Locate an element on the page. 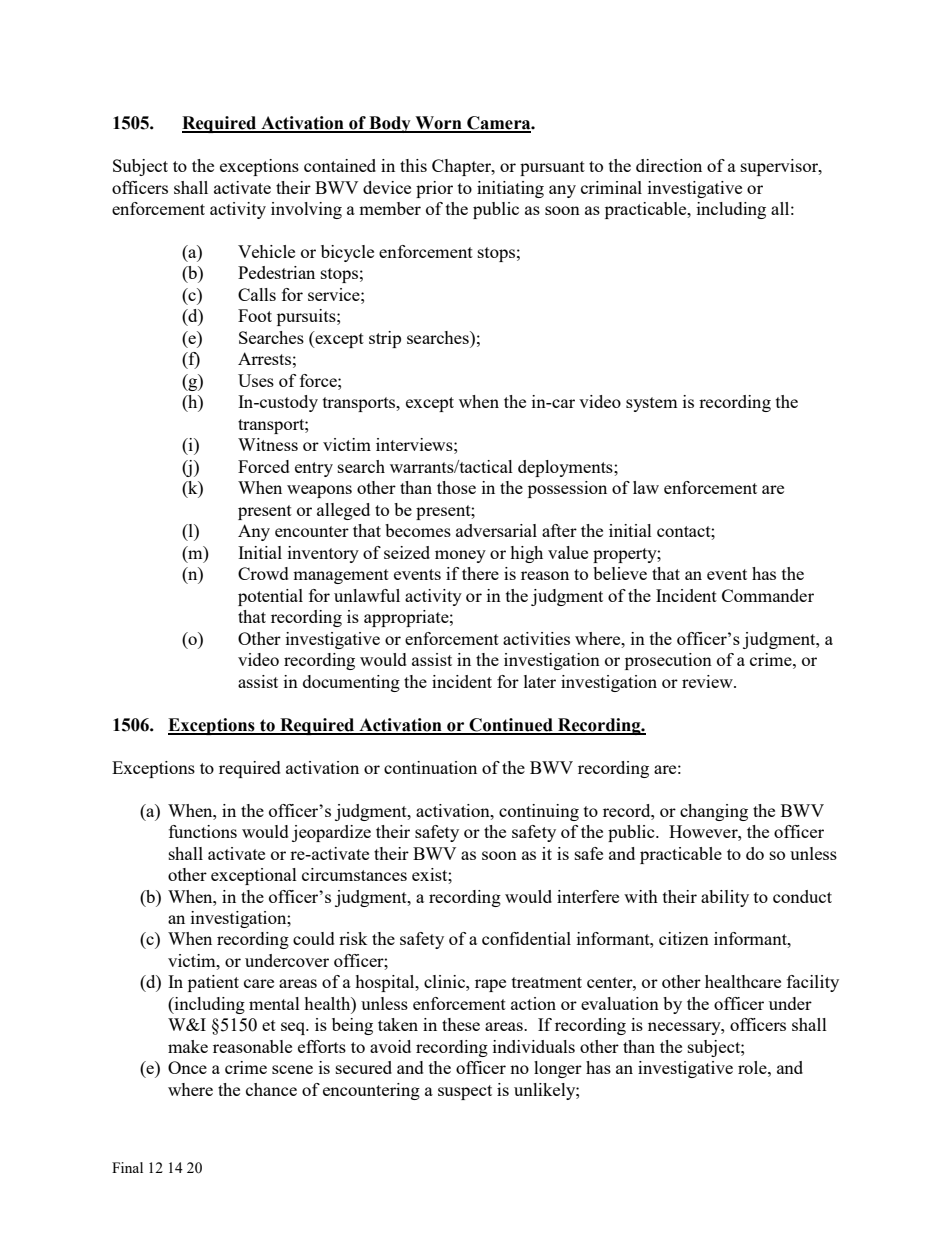  system is located at coordinates (652, 404).
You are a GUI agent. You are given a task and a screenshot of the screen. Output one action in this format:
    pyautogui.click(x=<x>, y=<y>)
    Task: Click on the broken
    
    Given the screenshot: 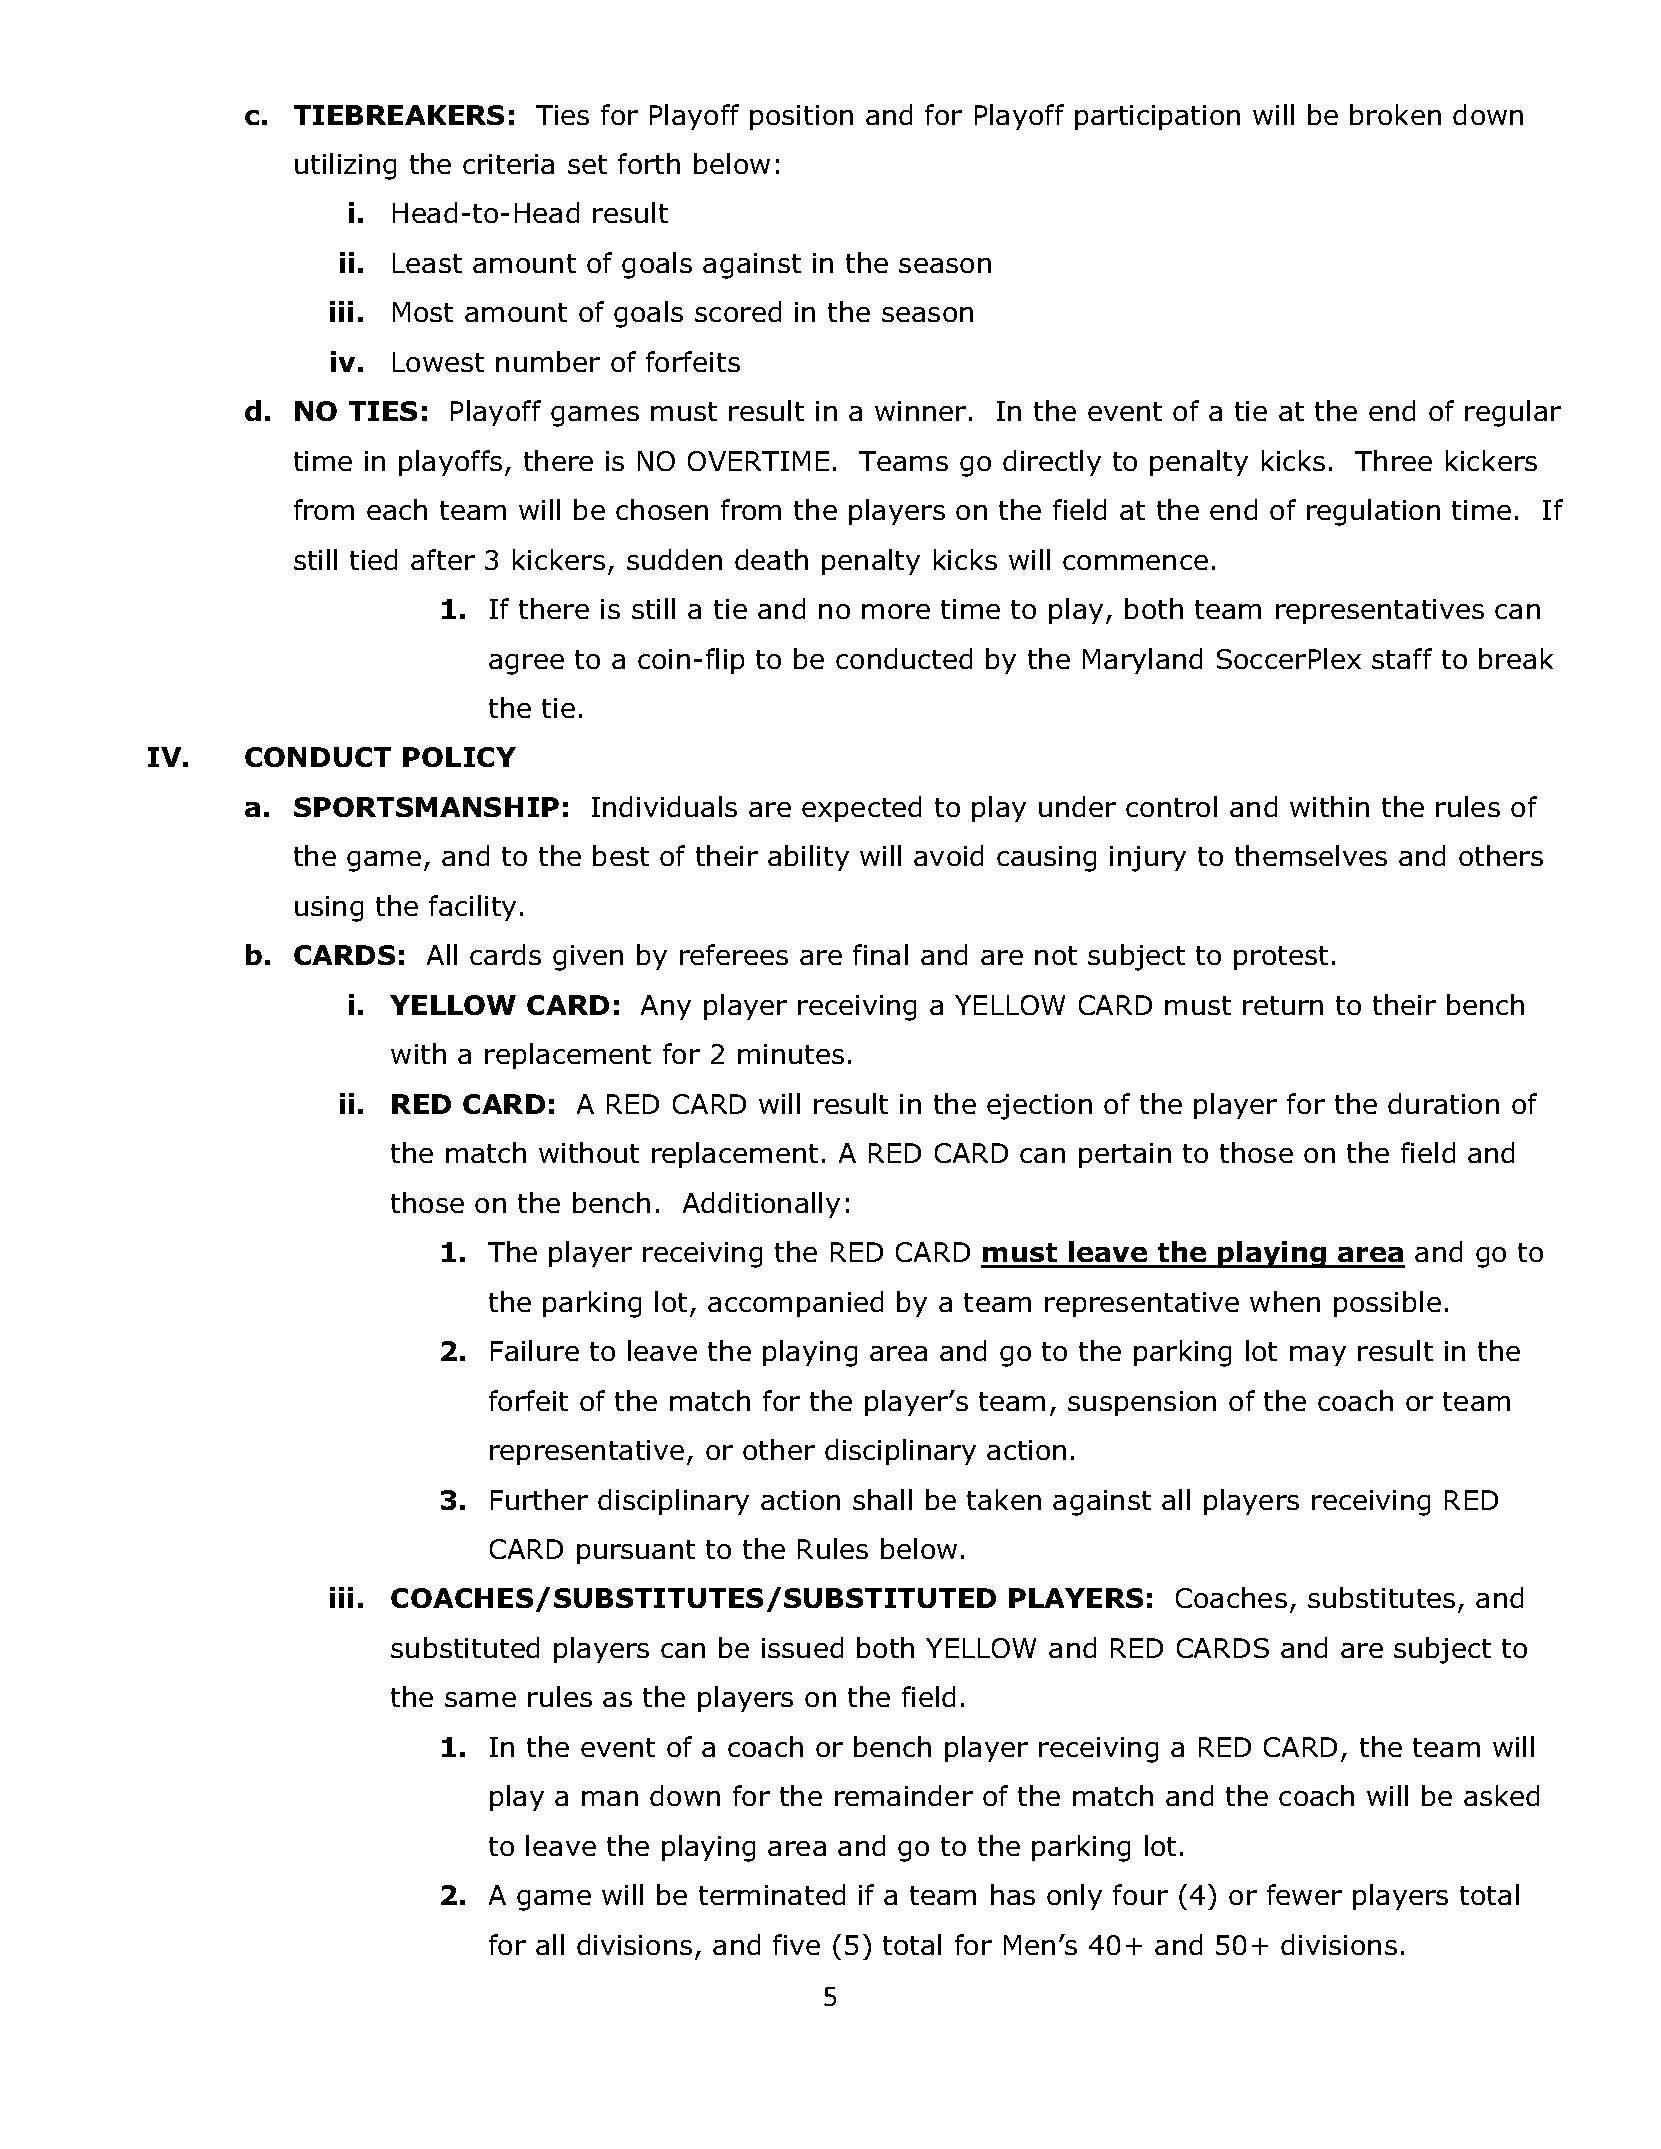 What is the action you would take?
    pyautogui.click(x=1395, y=114)
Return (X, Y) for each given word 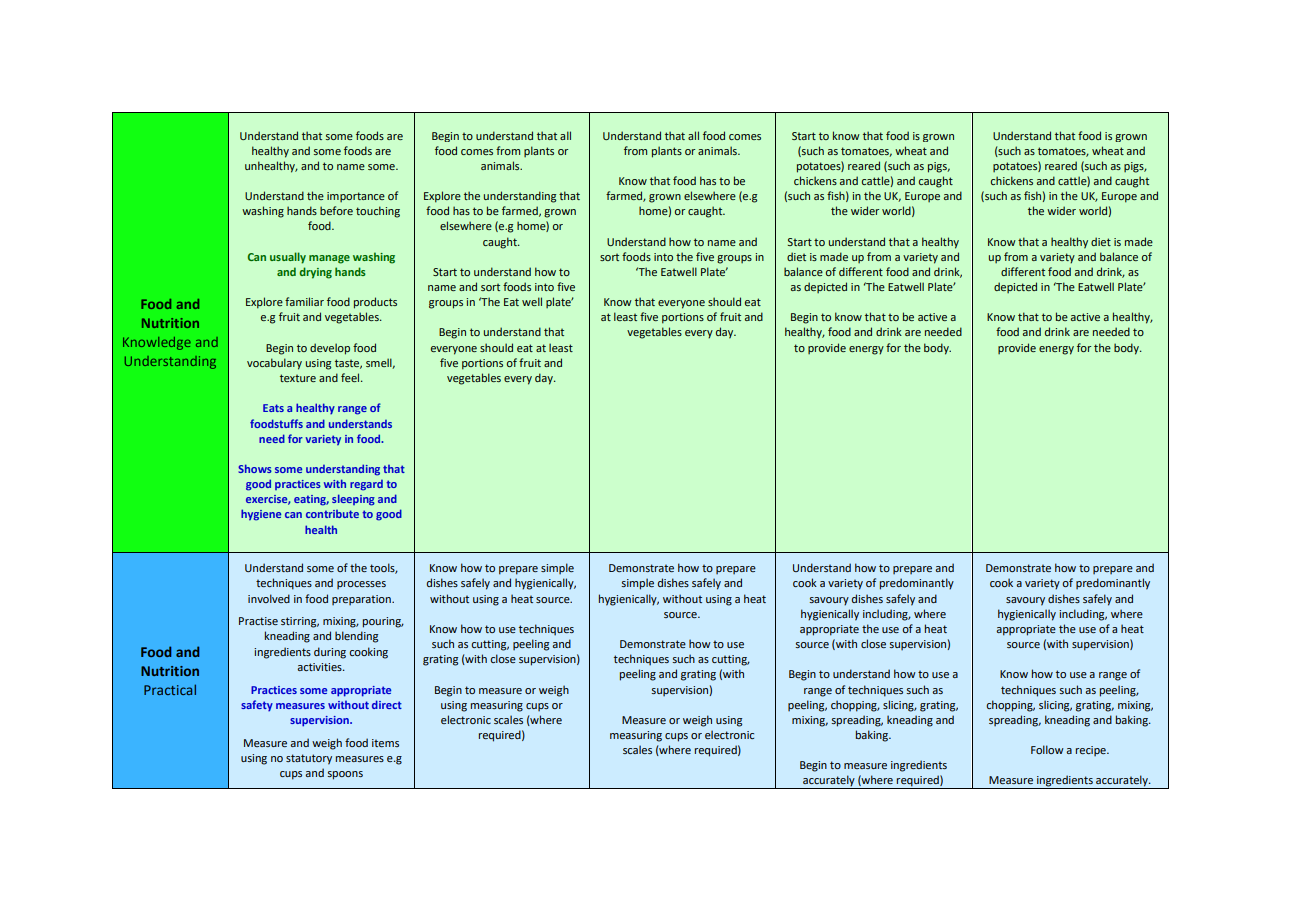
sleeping (353, 500)
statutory (309, 759)
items (385, 743)
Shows (255, 468)
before (336, 210)
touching (378, 212)
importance (356, 197)
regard (366, 485)
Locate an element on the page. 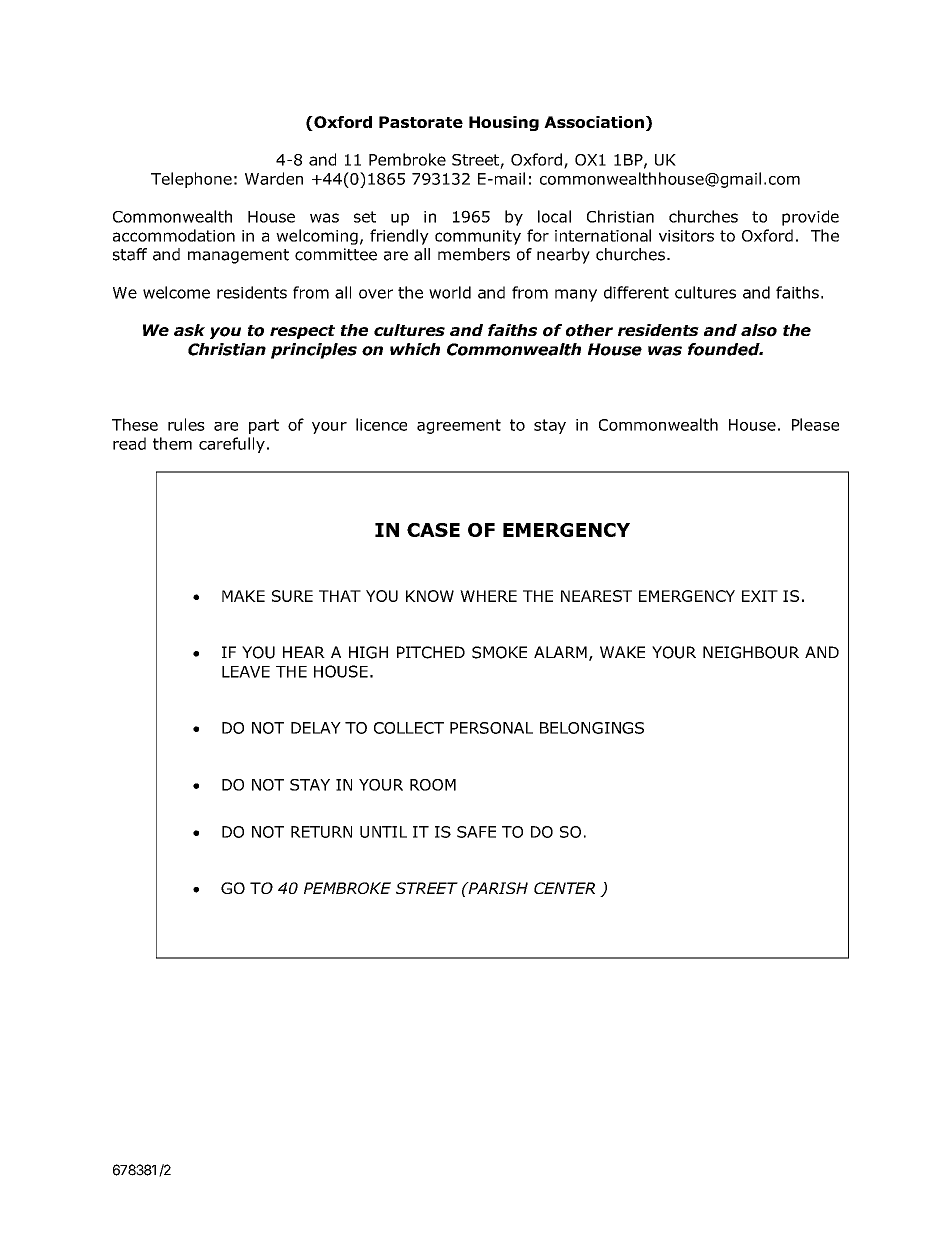  Telephone is located at coordinates (191, 180).
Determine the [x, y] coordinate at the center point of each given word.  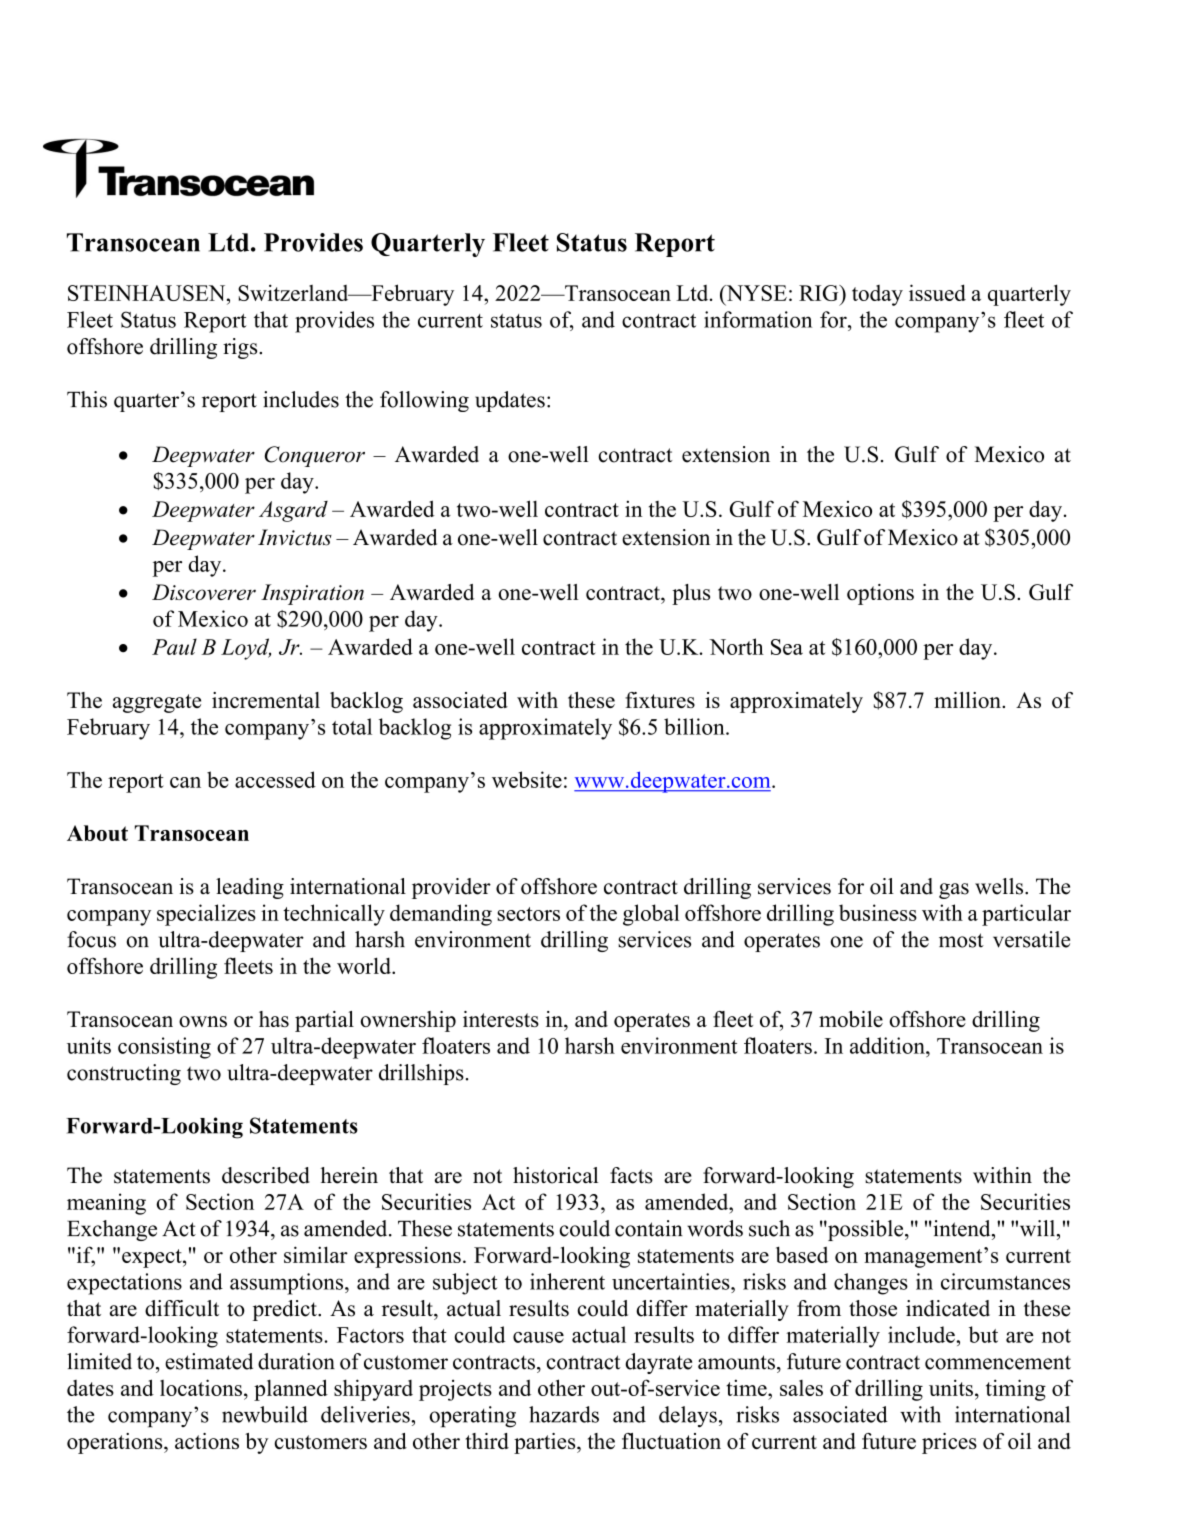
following [424, 401]
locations [201, 1387]
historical [555, 1175]
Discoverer [204, 592]
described [266, 1175]
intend [962, 1228]
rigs [241, 348]
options [880, 594]
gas [954, 891]
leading [250, 888]
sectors [528, 914]
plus [691, 594]
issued [937, 292]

::::

Problem to work on >>
Reproduce every line unchanged, from the line with "historical [555, 1175]" to the last line of the items, including both ends.

Answer for the task >>
historical [555, 1175]
Discoverer [204, 592]
described [266, 1175]
intend [962, 1228]
rigs [241, 348]
options [880, 594]
gas [954, 891]
leading [250, 888]
sectors [528, 914]
plus [691, 594]
issued [937, 292]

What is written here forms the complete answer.